▶ _EXERCISE BRIEF_: Rewrite the records from the line containing "What do you see at coordinates (212, 930)" through the line containing "Butchery (199, 779)", swapping "given" for "listed" and leaving everything else the same.

▶ _INPUT ROWS_:
-- -- --

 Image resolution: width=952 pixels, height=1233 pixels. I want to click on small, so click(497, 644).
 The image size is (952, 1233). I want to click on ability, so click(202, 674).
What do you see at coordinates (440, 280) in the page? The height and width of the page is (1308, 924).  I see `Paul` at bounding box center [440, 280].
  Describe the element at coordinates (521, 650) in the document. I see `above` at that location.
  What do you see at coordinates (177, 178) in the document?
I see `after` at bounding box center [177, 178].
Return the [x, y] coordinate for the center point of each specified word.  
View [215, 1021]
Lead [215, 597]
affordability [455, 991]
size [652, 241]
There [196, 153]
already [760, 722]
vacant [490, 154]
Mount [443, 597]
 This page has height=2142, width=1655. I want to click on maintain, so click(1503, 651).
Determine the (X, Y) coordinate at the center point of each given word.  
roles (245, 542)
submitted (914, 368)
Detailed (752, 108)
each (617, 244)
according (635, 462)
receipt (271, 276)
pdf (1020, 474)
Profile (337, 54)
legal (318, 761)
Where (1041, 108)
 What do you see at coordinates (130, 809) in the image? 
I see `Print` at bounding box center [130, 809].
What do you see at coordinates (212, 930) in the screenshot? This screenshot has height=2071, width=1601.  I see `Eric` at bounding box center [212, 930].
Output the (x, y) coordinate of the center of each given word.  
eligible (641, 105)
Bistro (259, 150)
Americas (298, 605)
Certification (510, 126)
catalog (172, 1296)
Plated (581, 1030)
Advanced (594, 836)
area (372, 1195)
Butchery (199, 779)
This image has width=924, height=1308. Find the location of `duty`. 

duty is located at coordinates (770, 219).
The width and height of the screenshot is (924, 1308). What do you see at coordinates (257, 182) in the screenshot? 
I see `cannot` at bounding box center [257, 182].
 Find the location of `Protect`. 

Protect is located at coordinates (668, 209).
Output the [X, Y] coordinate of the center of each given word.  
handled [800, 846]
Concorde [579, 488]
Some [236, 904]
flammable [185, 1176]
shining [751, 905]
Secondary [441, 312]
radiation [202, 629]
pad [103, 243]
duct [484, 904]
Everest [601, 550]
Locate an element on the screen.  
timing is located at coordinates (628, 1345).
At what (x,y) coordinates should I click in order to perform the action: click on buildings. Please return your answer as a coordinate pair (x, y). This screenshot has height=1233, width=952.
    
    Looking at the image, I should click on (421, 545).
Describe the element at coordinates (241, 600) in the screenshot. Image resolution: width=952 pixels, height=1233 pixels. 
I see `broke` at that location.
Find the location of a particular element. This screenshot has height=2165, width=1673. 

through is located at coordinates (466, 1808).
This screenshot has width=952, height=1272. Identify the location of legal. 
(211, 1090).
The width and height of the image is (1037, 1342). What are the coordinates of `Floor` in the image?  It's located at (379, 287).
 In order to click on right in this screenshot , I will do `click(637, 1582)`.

-- -- --

▶ _COMPLETE ANSWER_:
What do you see at coordinates (212, 930) in the screenshot? This screenshot has height=2071, width=1601.  I see `Eric` at bounding box center [212, 930].
Output the (x, y) coordinate of the center of each listed word.  
eligible (641, 105)
Bistro (259, 150)
Americas (298, 605)
Certification (510, 126)
catalog (172, 1296)
Plated (581, 1030)
Advanced (594, 836)
area (372, 1195)
Butchery (199, 779)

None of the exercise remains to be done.